Copy each of these records word for word, with nothing changed.

GIVEN ENTRIES
++++++

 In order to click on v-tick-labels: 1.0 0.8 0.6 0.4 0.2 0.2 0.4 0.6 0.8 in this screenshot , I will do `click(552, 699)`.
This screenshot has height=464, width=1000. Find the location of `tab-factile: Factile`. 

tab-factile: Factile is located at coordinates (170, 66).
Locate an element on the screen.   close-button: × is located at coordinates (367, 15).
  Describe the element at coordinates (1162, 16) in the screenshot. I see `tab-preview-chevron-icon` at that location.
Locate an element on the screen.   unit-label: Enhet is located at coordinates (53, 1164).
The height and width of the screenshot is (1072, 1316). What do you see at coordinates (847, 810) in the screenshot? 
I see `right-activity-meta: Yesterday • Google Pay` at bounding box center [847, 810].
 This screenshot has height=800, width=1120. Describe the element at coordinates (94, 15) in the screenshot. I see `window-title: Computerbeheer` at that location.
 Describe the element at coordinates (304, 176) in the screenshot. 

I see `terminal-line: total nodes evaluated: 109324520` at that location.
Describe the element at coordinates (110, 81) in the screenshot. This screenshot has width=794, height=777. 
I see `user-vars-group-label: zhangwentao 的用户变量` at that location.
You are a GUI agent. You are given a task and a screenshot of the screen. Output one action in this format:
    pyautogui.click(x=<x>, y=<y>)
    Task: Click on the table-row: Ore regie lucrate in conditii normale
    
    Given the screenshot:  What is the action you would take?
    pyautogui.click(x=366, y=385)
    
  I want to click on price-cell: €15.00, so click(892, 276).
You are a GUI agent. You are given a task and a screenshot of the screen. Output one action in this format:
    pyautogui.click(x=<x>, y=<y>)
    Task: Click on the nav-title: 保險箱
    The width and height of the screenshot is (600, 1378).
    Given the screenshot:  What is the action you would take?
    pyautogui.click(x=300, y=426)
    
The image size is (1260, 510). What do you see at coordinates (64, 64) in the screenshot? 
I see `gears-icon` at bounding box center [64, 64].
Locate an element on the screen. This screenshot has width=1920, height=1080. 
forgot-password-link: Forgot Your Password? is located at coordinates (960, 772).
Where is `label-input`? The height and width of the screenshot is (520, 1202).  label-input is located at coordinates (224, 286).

++++++

RESULT
 In order to click on v-tick-labels: 1.0 0.8 0.6 0.4 0.2 0.2 0.4 0.6 0.8 in this screenshot , I will do `click(552, 699)`.
This screenshot has height=464, width=1000. Find the location of `tab-factile: Factile`. 

tab-factile: Factile is located at coordinates (170, 66).
Locate an element on the screen.   close-button: × is located at coordinates (367, 15).
  Describe the element at coordinates (1162, 16) in the screenshot. I see `tab-preview-chevron-icon` at that location.
Locate an element on the screen.   unit-label: Enhet is located at coordinates (53, 1164).
The height and width of the screenshot is (1072, 1316). What do you see at coordinates (847, 810) in the screenshot? 
I see `right-activity-meta: Yesterday • Google Pay` at bounding box center [847, 810].
 This screenshot has height=800, width=1120. Describe the element at coordinates (94, 15) in the screenshot. I see `window-title: Computerbeheer` at that location.
 Describe the element at coordinates (304, 176) in the screenshot. 

I see `terminal-line: total nodes evaluated: 109324520` at that location.
Describe the element at coordinates (110, 81) in the screenshot. This screenshot has width=794, height=777. 
I see `user-vars-group-label: zhangwentao 的用户变量` at that location.
You are a GUI agent. You are given a task and a screenshot of the screen. Output one action in this format:
    pyautogui.click(x=<x>, y=<y>)
    Task: Click on the table-row: Ore regie lucrate in conditii normale
    
    Given the screenshot:  What is the action you would take?
    pyautogui.click(x=366, y=385)
    
  I want to click on price-cell: €15.00, so click(892, 276).
You are a GUI agent. You are given a task and a screenshot of the screen. Output one action in this format:
    pyautogui.click(x=<x>, y=<y>)
    Task: Click on the nav-title: 保險箱
    The width and height of the screenshot is (600, 1378).
    Given the screenshot:  What is the action you would take?
    pyautogui.click(x=300, y=426)
    
The image size is (1260, 510). What do you see at coordinates (64, 64) in the screenshot? 
I see `gears-icon` at bounding box center [64, 64].
Locate an element on the screen. This screenshot has width=1920, height=1080. 
forgot-password-link: Forgot Your Password? is located at coordinates (960, 772).
Where is `label-input`? The height and width of the screenshot is (520, 1202).  label-input is located at coordinates (224, 286).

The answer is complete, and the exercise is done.